Slightly less than a year after her conviction, Suchanee Cloitre was finally acquitted on appeal on Tuesday 27 October, 2020. In its ruling, the appeal court said: “As a member of the press and a citizen, the defendant has the right to investigate, criticize and give opinion that is in the public interest.” RSF hails a victory for press freedom but regrets that this journalist was initially convicted.

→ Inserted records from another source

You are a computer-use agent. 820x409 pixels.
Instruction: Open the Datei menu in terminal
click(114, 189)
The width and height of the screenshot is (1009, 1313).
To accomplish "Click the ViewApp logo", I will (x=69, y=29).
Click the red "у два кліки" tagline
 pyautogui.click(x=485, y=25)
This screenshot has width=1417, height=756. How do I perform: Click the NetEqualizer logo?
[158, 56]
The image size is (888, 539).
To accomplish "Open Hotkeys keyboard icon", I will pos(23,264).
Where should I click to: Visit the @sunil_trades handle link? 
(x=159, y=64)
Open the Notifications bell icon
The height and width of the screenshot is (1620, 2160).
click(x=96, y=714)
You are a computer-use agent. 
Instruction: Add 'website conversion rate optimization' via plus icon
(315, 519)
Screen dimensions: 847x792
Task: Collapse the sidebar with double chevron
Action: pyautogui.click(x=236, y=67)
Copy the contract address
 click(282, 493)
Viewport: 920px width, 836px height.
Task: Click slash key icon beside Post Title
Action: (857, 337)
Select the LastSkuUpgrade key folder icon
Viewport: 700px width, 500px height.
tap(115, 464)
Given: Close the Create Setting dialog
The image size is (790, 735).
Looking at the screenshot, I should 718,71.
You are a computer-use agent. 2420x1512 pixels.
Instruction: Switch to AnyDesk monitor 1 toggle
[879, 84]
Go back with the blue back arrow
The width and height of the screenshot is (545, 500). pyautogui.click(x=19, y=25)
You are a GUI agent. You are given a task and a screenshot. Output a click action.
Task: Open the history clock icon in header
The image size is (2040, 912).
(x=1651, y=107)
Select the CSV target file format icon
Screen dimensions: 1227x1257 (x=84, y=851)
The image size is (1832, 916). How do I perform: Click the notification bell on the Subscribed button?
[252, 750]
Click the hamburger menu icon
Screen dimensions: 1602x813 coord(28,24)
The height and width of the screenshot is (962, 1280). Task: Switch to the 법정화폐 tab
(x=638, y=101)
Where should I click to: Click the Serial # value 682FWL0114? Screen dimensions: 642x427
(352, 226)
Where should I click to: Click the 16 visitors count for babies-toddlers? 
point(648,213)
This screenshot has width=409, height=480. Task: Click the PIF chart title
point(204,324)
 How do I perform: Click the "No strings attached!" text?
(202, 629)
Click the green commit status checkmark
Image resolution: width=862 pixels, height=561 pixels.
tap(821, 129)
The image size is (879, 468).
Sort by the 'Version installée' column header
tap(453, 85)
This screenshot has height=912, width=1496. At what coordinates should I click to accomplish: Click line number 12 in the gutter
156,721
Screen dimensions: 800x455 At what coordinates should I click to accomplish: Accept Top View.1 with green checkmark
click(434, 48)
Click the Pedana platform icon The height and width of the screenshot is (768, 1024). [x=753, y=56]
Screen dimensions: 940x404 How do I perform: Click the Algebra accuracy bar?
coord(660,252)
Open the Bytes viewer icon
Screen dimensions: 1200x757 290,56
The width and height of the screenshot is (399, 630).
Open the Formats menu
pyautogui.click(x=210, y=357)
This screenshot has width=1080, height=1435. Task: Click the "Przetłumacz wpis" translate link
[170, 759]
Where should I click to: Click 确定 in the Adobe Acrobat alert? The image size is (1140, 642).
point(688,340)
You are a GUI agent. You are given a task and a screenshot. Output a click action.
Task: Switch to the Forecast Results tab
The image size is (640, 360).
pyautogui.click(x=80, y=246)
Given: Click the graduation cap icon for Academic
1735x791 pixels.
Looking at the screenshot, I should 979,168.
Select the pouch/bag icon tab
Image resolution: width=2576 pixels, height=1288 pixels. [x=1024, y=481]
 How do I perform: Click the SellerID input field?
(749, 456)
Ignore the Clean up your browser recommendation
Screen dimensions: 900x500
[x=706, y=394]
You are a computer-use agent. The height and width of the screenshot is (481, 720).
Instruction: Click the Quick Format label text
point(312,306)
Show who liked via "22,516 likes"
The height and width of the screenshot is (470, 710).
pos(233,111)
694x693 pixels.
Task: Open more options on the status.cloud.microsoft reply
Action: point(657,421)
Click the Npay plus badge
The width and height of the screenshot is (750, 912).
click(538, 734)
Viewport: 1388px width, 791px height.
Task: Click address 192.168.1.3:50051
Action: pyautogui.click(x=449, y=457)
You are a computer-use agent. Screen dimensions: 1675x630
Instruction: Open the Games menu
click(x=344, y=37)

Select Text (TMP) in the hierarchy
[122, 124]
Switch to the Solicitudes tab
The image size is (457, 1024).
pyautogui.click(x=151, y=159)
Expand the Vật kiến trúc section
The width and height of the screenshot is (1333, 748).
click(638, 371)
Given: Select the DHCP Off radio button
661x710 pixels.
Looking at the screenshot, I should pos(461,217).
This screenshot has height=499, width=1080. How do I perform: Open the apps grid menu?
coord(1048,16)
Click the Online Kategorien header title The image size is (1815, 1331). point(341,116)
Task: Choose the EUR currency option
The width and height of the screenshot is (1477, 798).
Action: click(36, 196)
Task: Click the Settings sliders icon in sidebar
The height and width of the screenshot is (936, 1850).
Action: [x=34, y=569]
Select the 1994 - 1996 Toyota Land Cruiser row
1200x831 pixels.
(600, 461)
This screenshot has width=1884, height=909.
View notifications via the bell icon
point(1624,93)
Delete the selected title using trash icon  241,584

In this David and Goliath case, the Lop Buri provincial court sided with Goliath, the poultry-rearing company Thammakaset, when it convicted Suchanee Cloitre of criminal defamation on 24 December as a result of the suit the company brought against her in August 2016, when she worked for Voice TV.

 

The suit was prompted by her tweet about a court decision ordering Thammakaset to compensate 14 migrant workers who had been forced to work up to 20 hours a day on the company’s chicken farms while being paid less than the minimum wage and no overtime. The company sued her on the grounds that she dared to describe the conditions as “slave labour” in her tweet.

 

Two years in jail is the maximum sentence under Thailand’s criminal defamation laws. To avoid imprisonment pending the outcome of her appeal, Suchanee has had to pay bail of 75,000 baths (2,250 euros), the equivalent of six times the average monthly salary in Thailand.

 

Relentless crackdown

 

“We call on Lop Buri’s judges to recover a semblance of credibility by overturning Suchanee Cloitre’s absurd conviction on appeal,” said Daniel Bastard, the head of RSF’s Asia-Pacific desk. “This grossly unfair sentence has the hallmarks of a justice system that despises journalistic freedom and sides with the powerful. It seems to have the sole of intimidating all of Thailand’s journalists.”

 

Ever since the latest coup in 2014, Thailand’s military have imposed a relentless system for suppressing press freedom. The especially harsh defamation laws are often used to silence journalists who try to do their job.

 

Last March’s parliamentary elections were marred by serious pluralism violations and Voice TV, the channel for which Suchanee used to work, was shut down for two weeks during the campaign, as RSF reported at the time.

 

Thailand is ranked 136th out of 180 countries in RSF’s 2019 World Press Freedom Index.